Menu #3: Thursday Night

Appetizer Salmon cakes with garlic aioli
Soup Sweet potato soup
Salad 1 Asian steak salad
Salad 2 Baby spinach salad with strawberries, mango, and mandarin oranges
Entree 1 “Fire popper” chicken
Entree 2 Spaghetti with meat sauce
Side 1 Potato kugel
Side 2 Apple kugel
Side 3 Cauliflower

This meal is going to follow the Ribs meal, so it’s only got two entrees, although one of the salads almost counts as one anyway. We’re also going to be eating it pretty late (after twilight, which in October is at about… 8pm or so, I think). Hopefully that will give lunch some time to digest. Most of the dishes for this one are ones that have been really popular with everyone, so I know people will at least make an effort to eat some of everything.

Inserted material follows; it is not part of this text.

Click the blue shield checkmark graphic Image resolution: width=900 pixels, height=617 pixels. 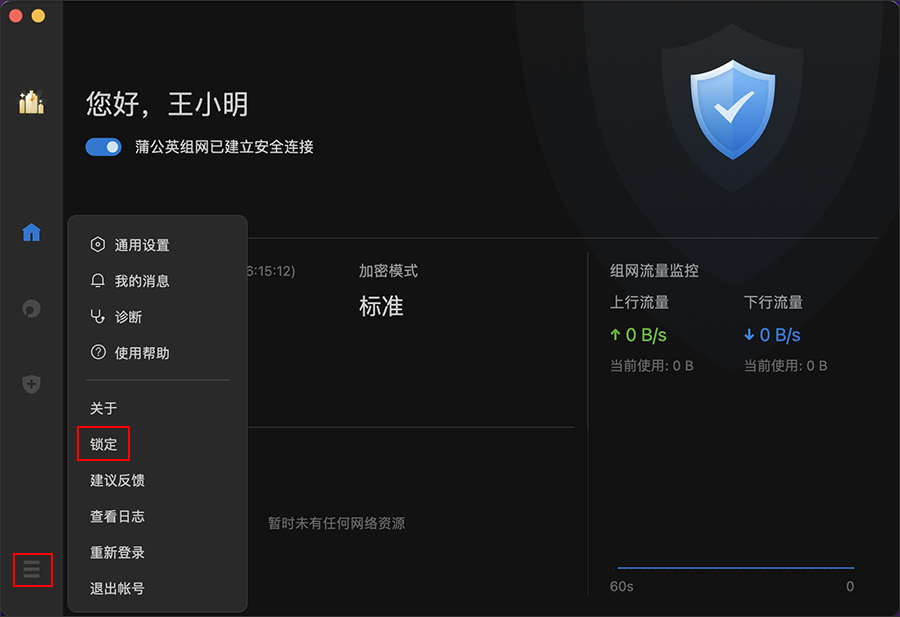[732, 110]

The salmon cakes are from an internet recipe… they’re fabulous, and have a really eclectic list of ingredients, which is what caught my attention when I first saw it: couscous cooked in orange juice, frozen spinach, canned pineapple, canned salmon, garlic, cumin. The result is delicious. The sweet potato soup is also culled from the internet, although in this case I studied a lot of different recipes and just made my own version… which I could consume an entire gallon of just on my own. The “Fire Popper” chicken is so named after a chicken appetizer at a local NY/NJ restaurant named Dougie’s that was a big college hangout for me and my husband back in the day; theoretically this dish tastes just like that appetizer. It’s basically breaded chicken cooked in a sauce made from paprika, lemon juice, sugar, and pepper (among a few other things). The recipe came from my SIL, who got it from a friend…. and I have no idea who originated it. But it’s also quite yummy.

We are now halfway done… 3 more menus to go, and then the cooking plans commence!